I - En 1870, le "statu quo" entre la France et l'Allemagne débouche sur un jeu d'alliances binomiques :

En septembre 1870, l'armée française du Rhin déclenche une contre-offensive victorieuse en direction des armées allemandes. Curieusement, le décès brutal du Maréchal Bazaine, commandant de cette armée, juste après la bataille de Mars-la-Tour, aurait du la désorganiser.
Cependant, l'état-major français suit les recommandations d'un brillant capitaine, Louis Rossel.
La guerre franco-allemande finit par une sorte de "statu quo ante", formalisé par le traité de Strasbourg en 1871.

En France, le Comte de Chambord accepte le drapeau tricolore "celui du succès des armes françaises et de la chute de Napoléon III". Il devient roi sous le nom d'Henri V, dynastie des bourbons-orléans.
Louis Rossel sera longtemps député, parfois ministre, écrivain à succès. Il décède de mort naturelle à la fin du siècle.

L'Italie profite malgré tout des combats pour prendre Rome, et en faire sa capitale.

Bismarck quitte le pouvoir en 1872. L'Allemagne devient le "royaume d'Allemagne", et un Wittelsbach, dynastie de Bavière, est élu roi.

Un partenariat, plus qu'une alliance, franco-allemand, se met en place au cours des années 1870/1880. Les allemands voient en la France un partenaire plus stable qu'une Autriche-Hongrie minée par les nationalités.
La Grande-Bretagne, craignant cet axe, en fait de même avec la Russie tsariste.
La rivalité, notamment en matière coloniale, entre la France et la Grande-Bretagne se développe vers la fin du siècle.

II - La guerre de 1900 - les alliances binomiques débouchent sur des conflits localisés :

La Russie tsariste, craignant les vélléïtés expansionnistes du Japon en extrême-orient, attaque l'Empire du soleil-levant début 1900. Le Tsar enregistre rapidement de contrariants déboires. Mais la flotte pacifique des alliés anglais vient à son secours.
Il y a défaite russe. Mais la flotte japonaise se replie devant la britannique.
Désireuse de rétablir son prestige, la Russie tsariste attaque l'Empire Ottoman dans le caucase en 1905.
L'Empire Ottoman est diplomatiquement isolé. Ce qui ne l'empêche pas d'opposer une résistance vigoureuse et inattendue.
Roumanie, Grèce et Bulgarie font mine d'attaquer l'Empire Ottoman dans les balkans.
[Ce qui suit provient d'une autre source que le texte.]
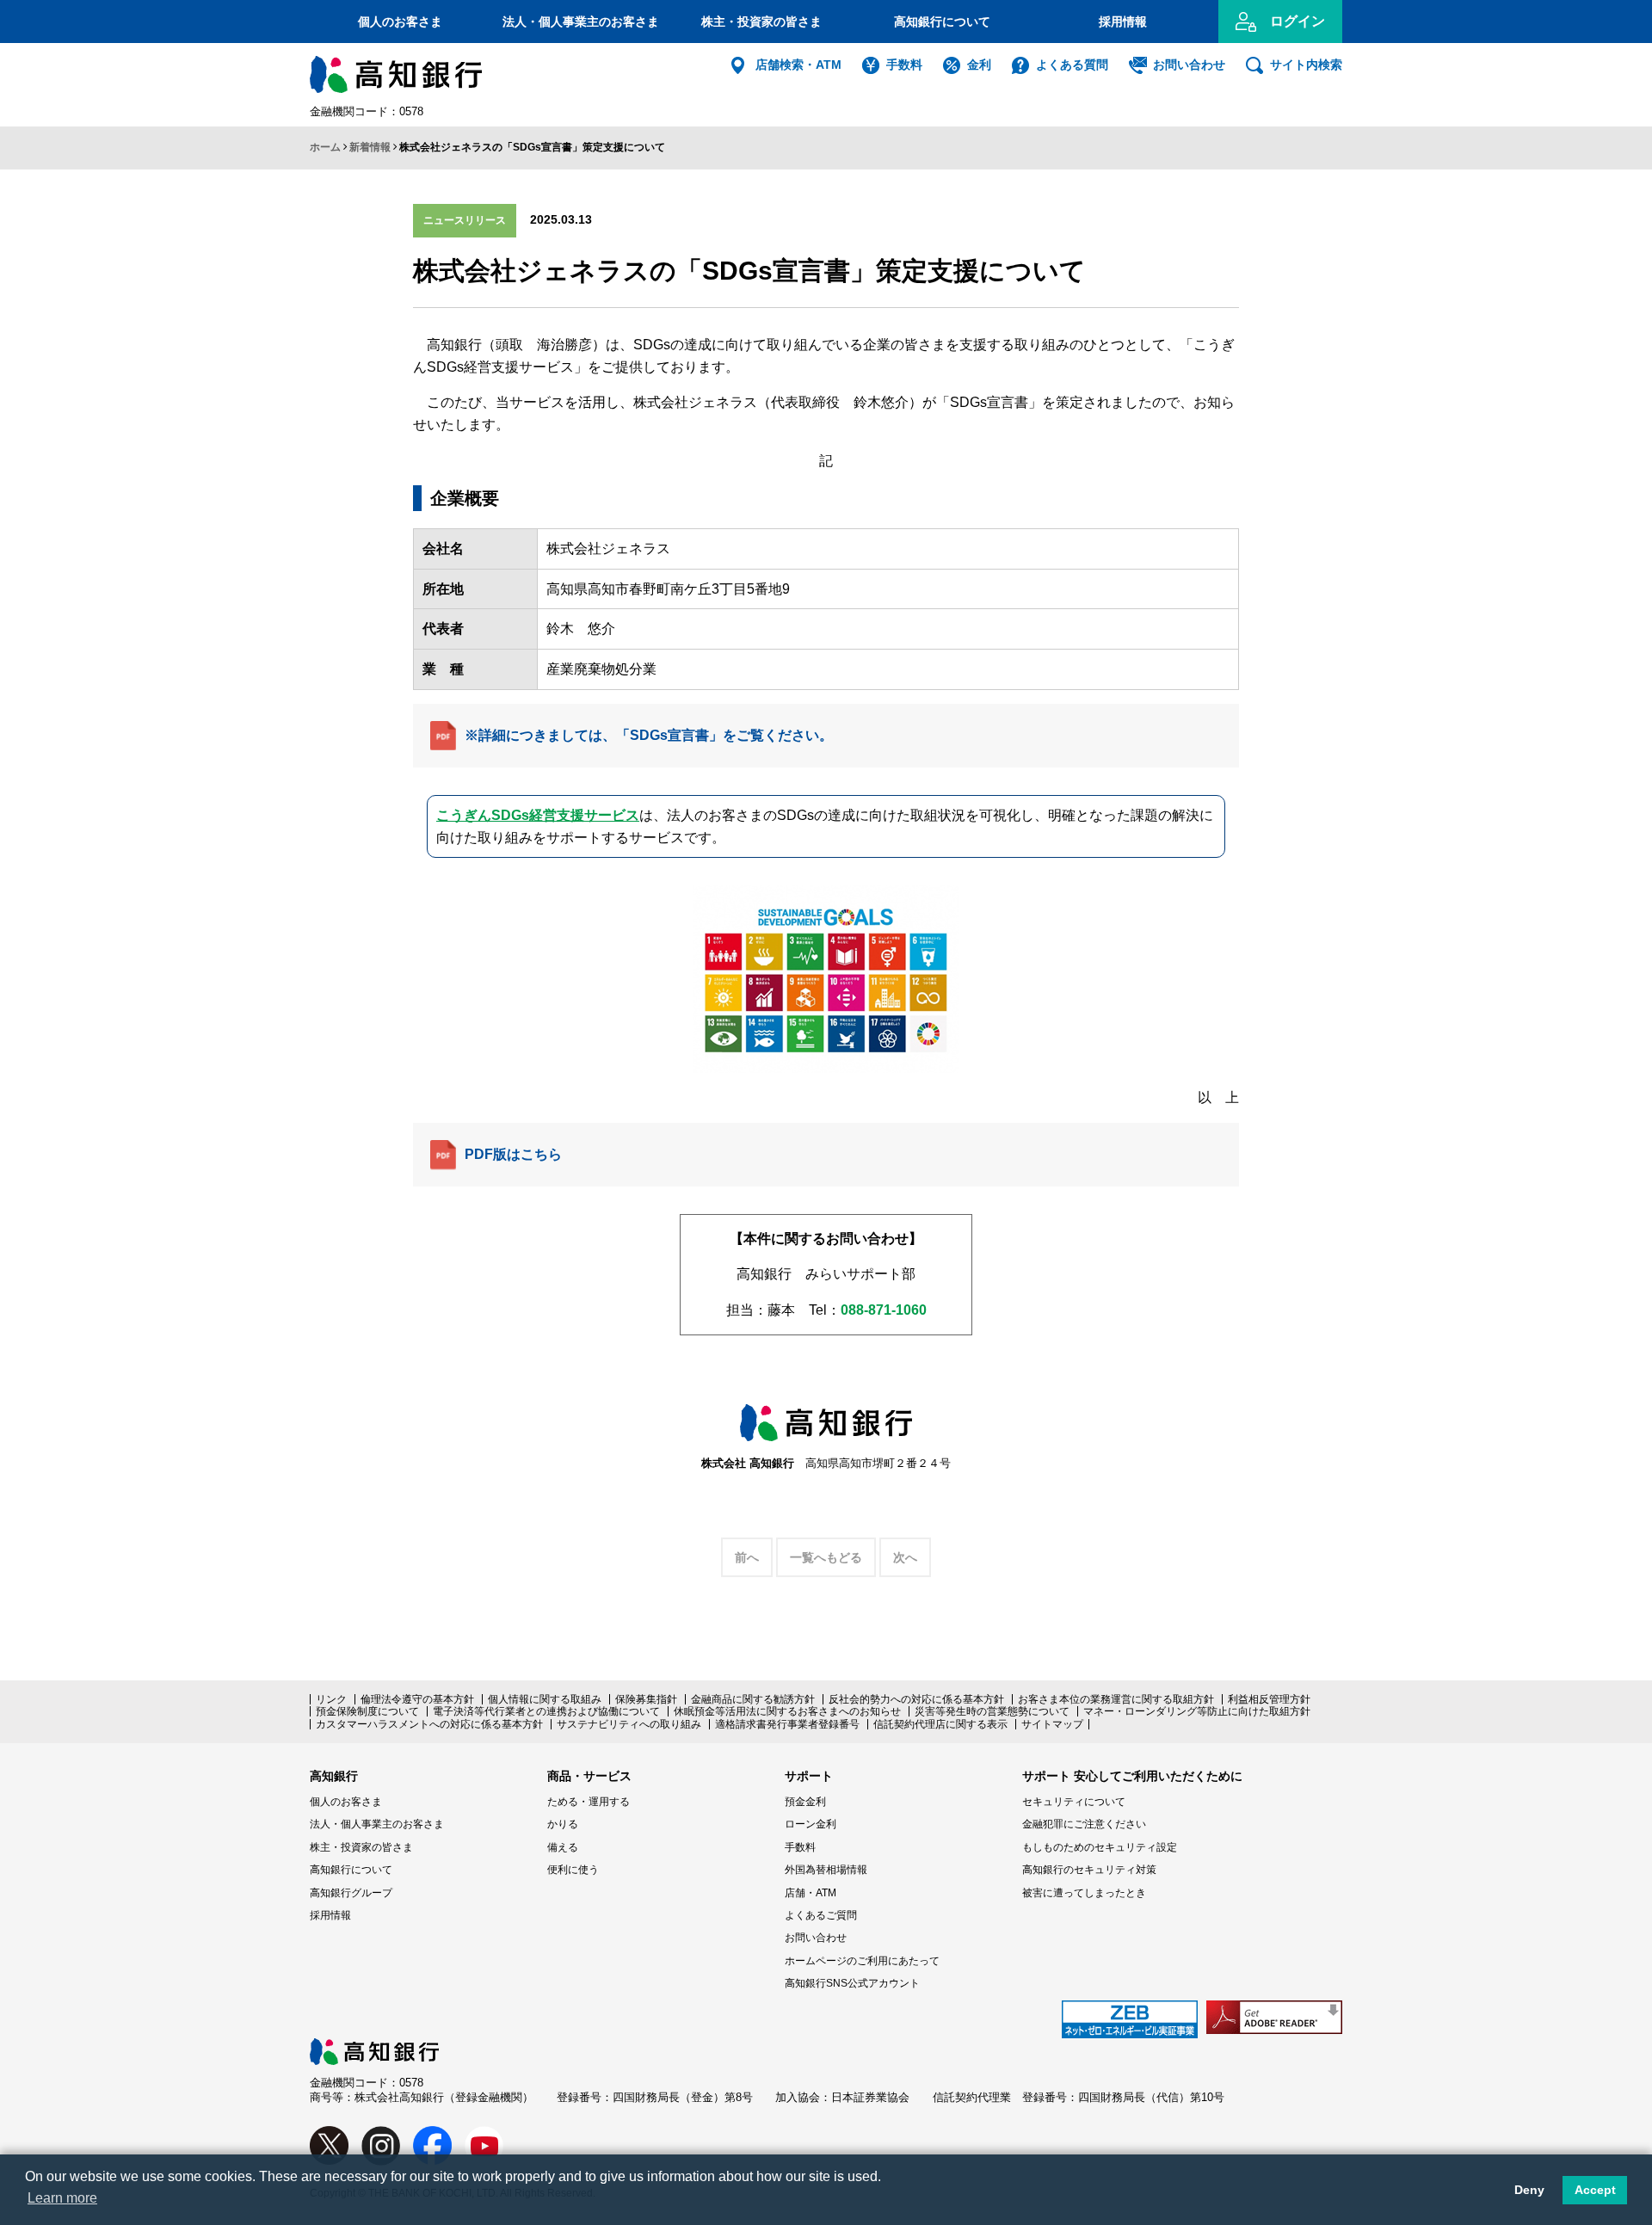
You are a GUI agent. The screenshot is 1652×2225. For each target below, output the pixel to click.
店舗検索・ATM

Dans la région baptisée "Roumélie", toujours possession de la "Sublime Porte".
L'Autriche-Hongrie menace d'attaquer à revers, appréhendant une extension de la puissance de ses voisins au détriment de l'Empire Ottoman. Une généralisation du conflit menace. Les grandes chancelleries occidentales réagissent sérieusement.

III - La révolution russe - le démembrement de l'ordre ancien :

Mais une révolution éclate en Russie. Le tsar abdique. La famille Romanov finira par s'exiler aux Etats-Unis.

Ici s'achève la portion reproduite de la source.